**Brief:** Look below for the line that has "Contact (327, 16)". Set down the lines from there through the line that has "Start your Substack (63, 2537)", exactly as written.

**Material for the task:**
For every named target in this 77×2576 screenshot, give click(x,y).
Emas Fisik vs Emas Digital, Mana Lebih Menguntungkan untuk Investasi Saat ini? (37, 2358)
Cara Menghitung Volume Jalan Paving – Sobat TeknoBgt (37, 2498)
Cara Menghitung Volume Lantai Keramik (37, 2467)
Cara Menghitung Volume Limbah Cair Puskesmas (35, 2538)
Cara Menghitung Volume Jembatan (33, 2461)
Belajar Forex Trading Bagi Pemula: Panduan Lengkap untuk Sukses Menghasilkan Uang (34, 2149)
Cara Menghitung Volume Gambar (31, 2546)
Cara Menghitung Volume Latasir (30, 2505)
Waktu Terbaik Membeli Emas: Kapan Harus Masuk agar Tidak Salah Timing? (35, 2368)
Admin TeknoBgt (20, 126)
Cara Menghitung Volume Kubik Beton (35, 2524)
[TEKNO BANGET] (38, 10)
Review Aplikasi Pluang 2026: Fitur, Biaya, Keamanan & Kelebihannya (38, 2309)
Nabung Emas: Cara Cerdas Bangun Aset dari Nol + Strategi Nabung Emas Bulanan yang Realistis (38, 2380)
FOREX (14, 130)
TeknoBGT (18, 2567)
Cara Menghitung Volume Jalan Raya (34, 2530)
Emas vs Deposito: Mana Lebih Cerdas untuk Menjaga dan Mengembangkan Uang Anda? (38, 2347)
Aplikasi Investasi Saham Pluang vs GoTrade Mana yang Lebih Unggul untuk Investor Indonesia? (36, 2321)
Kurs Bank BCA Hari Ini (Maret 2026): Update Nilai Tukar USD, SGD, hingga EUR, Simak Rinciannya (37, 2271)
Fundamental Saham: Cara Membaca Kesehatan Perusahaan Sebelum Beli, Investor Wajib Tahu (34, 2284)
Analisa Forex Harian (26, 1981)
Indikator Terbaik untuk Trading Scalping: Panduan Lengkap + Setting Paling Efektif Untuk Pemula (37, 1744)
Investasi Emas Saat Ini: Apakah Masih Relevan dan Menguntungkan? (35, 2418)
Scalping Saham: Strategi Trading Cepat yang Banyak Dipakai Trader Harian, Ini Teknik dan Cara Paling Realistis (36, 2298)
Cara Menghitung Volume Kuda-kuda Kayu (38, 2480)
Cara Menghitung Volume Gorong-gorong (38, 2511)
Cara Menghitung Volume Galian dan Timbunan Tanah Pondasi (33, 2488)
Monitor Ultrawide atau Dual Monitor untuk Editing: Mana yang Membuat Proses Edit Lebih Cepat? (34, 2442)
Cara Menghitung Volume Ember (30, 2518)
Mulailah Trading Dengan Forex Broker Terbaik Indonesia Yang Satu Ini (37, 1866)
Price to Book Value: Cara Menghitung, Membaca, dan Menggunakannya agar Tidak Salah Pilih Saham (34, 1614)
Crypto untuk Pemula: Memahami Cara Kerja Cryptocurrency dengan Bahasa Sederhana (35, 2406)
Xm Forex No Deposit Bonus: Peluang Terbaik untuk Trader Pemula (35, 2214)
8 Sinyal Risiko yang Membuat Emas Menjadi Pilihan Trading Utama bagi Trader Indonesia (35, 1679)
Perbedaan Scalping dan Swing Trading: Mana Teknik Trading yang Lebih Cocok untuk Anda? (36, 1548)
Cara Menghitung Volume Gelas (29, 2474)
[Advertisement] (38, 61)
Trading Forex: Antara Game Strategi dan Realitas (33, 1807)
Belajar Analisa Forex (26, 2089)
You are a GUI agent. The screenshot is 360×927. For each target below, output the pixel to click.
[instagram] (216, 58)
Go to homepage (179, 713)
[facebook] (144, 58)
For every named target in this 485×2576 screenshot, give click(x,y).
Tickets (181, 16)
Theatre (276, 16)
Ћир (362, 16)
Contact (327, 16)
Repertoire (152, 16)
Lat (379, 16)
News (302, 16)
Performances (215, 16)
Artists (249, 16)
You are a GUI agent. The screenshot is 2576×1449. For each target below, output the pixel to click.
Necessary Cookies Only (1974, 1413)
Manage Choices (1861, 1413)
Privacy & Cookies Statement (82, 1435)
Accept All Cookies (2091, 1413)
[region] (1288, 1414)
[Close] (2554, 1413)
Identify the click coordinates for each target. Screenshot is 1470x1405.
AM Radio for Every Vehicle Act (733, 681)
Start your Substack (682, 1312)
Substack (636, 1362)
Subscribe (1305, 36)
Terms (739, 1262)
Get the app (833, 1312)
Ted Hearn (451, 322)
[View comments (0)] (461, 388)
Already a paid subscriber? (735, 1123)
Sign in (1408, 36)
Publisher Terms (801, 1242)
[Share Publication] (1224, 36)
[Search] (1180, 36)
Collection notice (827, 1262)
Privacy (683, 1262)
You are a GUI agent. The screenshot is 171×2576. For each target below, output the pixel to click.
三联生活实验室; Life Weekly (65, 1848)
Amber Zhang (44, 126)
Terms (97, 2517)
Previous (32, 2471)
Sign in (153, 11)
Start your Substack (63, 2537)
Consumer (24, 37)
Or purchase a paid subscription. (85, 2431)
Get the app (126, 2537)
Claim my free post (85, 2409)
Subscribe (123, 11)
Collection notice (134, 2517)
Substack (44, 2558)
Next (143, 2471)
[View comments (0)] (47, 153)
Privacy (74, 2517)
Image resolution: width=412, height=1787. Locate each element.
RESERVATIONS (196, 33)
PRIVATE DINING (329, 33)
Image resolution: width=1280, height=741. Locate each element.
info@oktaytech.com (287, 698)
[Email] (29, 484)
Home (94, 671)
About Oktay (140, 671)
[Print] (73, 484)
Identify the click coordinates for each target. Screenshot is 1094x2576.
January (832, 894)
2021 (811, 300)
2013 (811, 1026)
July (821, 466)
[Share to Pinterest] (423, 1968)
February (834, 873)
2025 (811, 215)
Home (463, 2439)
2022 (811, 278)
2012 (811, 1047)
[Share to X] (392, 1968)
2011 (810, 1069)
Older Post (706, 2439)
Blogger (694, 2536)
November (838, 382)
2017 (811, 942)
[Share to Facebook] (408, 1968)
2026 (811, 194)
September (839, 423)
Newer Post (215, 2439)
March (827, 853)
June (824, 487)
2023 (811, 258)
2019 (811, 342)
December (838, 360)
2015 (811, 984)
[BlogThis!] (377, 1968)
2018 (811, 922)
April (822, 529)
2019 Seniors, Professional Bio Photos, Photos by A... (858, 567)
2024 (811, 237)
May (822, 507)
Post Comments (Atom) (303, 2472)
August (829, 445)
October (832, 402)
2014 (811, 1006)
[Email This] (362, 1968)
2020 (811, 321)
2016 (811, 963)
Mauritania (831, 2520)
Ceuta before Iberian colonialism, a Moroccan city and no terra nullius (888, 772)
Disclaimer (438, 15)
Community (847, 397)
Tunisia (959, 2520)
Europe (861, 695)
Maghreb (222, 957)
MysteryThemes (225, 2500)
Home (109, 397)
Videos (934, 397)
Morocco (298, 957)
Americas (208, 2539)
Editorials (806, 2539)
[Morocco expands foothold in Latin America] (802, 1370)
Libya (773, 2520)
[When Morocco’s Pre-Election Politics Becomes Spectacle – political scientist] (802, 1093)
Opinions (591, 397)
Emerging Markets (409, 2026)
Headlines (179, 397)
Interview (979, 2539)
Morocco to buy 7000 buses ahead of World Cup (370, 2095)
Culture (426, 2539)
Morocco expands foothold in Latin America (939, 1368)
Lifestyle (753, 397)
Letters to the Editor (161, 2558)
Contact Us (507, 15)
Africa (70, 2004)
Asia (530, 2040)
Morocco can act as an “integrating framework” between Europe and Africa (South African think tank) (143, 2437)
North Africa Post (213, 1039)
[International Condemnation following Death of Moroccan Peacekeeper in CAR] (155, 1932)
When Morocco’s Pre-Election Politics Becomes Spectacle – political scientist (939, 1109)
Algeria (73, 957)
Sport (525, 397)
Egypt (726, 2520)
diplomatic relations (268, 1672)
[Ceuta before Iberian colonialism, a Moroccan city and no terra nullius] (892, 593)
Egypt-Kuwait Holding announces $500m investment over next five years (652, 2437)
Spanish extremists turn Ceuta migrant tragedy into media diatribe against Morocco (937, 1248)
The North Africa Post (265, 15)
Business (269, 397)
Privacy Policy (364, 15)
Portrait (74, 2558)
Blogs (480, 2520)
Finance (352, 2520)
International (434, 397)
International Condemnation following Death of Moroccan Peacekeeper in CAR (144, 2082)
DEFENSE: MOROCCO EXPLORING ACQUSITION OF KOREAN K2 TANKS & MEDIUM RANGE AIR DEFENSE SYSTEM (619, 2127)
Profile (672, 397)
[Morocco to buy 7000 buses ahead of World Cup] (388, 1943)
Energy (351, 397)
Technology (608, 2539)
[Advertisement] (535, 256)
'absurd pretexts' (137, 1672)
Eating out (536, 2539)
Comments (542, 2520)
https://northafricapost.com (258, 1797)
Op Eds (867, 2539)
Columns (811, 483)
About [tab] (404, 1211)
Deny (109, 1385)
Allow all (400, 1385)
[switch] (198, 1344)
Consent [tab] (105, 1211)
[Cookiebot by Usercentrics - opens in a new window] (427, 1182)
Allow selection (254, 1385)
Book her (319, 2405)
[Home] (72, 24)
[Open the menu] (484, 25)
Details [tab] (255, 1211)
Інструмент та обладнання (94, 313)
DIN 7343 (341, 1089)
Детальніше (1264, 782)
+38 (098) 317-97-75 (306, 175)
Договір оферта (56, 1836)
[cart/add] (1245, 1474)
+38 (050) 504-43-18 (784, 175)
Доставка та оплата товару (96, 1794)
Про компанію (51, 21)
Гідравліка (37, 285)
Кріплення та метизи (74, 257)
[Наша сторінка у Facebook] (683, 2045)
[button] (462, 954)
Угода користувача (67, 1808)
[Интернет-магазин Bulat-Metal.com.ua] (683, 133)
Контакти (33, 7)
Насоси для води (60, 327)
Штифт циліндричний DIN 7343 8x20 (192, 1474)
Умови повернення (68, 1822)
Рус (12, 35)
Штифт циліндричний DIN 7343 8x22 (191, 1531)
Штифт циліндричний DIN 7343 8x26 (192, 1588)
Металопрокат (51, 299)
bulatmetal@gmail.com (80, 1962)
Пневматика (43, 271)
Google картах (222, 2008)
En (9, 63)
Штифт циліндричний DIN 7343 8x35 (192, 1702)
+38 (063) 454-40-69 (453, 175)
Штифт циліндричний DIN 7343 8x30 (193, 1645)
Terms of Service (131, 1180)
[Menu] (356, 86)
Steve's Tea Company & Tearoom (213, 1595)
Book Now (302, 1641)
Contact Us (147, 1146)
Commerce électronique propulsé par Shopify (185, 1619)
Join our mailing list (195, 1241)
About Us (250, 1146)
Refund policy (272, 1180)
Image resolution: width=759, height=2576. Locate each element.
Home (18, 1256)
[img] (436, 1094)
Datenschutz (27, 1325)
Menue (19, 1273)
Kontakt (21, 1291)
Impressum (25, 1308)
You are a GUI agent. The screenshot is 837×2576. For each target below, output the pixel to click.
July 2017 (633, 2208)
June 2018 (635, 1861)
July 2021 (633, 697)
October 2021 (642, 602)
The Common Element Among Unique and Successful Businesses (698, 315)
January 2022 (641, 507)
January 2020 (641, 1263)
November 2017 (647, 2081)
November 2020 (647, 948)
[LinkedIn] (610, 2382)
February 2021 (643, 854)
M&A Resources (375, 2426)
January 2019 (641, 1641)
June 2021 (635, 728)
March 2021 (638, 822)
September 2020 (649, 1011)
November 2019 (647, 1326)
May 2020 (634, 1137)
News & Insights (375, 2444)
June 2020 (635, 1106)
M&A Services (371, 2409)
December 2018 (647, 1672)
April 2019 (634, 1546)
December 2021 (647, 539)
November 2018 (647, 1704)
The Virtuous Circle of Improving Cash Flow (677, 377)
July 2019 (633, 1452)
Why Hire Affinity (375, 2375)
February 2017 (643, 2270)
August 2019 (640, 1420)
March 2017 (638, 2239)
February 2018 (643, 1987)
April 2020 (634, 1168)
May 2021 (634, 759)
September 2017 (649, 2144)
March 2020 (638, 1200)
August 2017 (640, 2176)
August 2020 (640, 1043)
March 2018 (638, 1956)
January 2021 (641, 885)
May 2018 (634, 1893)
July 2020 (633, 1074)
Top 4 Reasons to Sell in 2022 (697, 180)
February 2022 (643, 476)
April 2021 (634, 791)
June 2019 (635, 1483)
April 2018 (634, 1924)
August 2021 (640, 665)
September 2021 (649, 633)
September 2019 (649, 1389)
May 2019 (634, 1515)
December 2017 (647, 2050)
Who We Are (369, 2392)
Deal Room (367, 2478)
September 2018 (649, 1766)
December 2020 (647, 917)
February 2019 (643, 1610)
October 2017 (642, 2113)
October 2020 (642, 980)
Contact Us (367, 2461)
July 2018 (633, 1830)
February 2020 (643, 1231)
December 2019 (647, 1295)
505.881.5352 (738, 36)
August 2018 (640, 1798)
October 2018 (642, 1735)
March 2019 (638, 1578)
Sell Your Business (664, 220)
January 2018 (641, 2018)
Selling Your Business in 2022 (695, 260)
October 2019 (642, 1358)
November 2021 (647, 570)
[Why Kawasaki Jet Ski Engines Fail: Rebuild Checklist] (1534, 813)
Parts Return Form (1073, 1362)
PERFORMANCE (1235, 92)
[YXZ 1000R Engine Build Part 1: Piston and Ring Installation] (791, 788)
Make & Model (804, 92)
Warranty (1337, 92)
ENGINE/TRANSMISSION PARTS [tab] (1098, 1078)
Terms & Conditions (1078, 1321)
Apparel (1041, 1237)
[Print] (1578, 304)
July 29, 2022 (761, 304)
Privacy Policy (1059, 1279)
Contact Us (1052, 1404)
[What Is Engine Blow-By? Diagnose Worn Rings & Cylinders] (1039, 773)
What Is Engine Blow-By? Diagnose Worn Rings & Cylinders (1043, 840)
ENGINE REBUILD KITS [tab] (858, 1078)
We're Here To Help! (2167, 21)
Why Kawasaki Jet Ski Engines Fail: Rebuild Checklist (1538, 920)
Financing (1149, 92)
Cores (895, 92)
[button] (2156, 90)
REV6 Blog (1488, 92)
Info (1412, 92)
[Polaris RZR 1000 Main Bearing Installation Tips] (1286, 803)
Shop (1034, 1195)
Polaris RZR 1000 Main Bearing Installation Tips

**Response to this exercise:**
Contact (327, 16)
Repertoire (152, 16)
Lat (379, 16)
News (302, 16)
Performances (215, 16)
Artists (249, 16)
You are a GUI agent. The screenshot is 2576×1449. For each target below, output the pixel to click.
Necessary Cookies Only (1974, 1413)
Manage Choices (1861, 1413)
Privacy & Cookies Statement (82, 1435)
Accept All Cookies (2091, 1413)
[region] (1288, 1414)
[Close] (2554, 1413)
Identify the click coordinates for each target. Screenshot is 1470x1405.
AM Radio for Every Vehicle Act (733, 681)
Start your Substack (682, 1312)
Substack (636, 1362)
Subscribe (1305, 36)
Terms (739, 1262)
Get the app (833, 1312)
Ted Hearn (451, 322)
[View comments (0)] (461, 388)
Already a paid subscriber? (735, 1123)
Sign in (1408, 36)
Publisher Terms (801, 1242)
[Share Publication] (1224, 36)
[Search] (1180, 36)
Collection notice (827, 1262)
Privacy (683, 1262)
You are a GUI agent. The screenshot is 171×2576. For each target below, output the pixel to click.
三联生活实验室; Life Weekly (65, 1848)
Amber Zhang (44, 126)
Terms (97, 2517)
Previous (32, 2471)
Sign in (153, 11)
Start your Substack (63, 2537)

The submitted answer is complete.